THE PROBLEM
Put the rows below, from the line with "How do I perform: Open" up to and including the line with "Instruction: Click the", into a JSON list of strings with one string per line and no blank lines, leaving the pictures out.

MATERIAL SUPPLIED

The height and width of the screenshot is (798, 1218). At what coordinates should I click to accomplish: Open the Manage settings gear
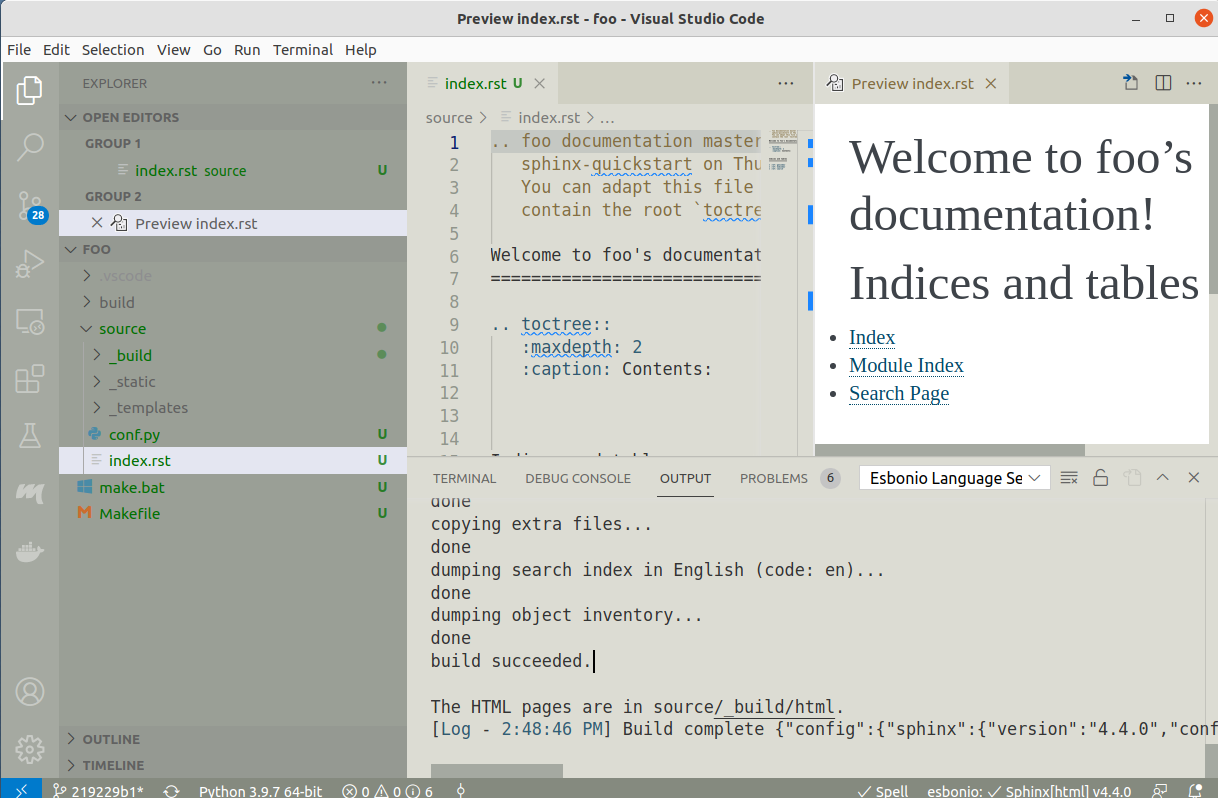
---
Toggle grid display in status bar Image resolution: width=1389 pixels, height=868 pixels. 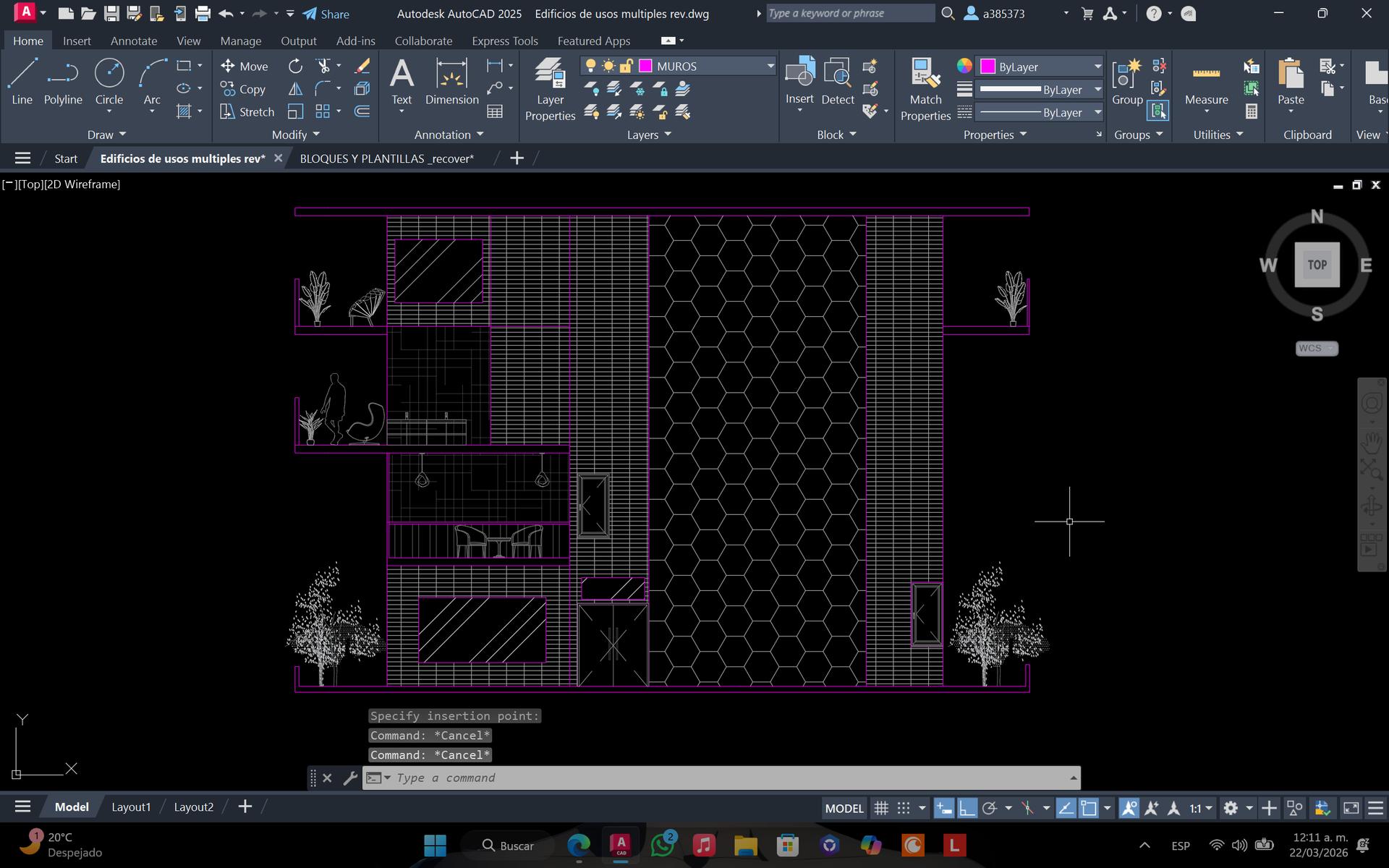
==
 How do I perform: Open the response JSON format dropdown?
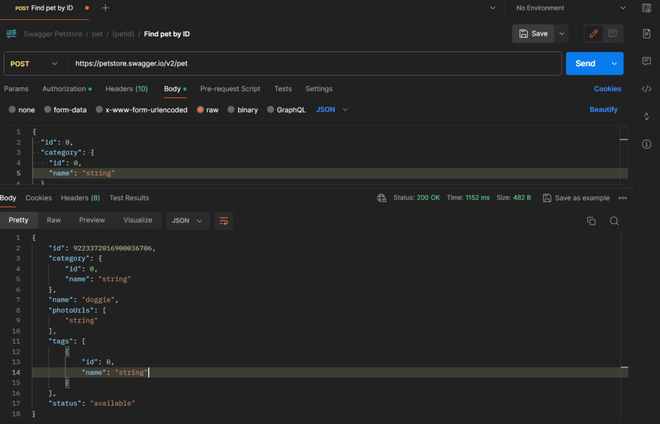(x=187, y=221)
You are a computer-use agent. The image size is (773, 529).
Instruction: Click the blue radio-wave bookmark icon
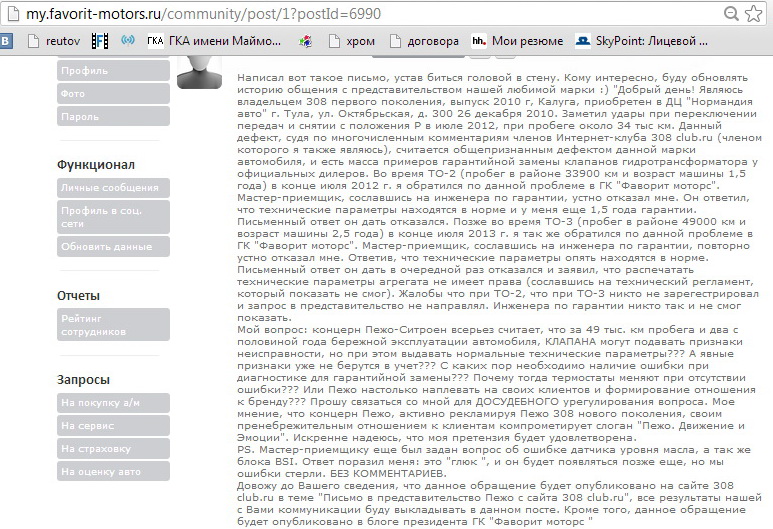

REPLY
[
  " How do I perform: Open the response JSON format dropdown?",
  "(x=187, y=221)",
  "You are a computer-use agent. The image size is (773, 529).",
  "Instruction: Click the blue radio-wave bookmark icon"
]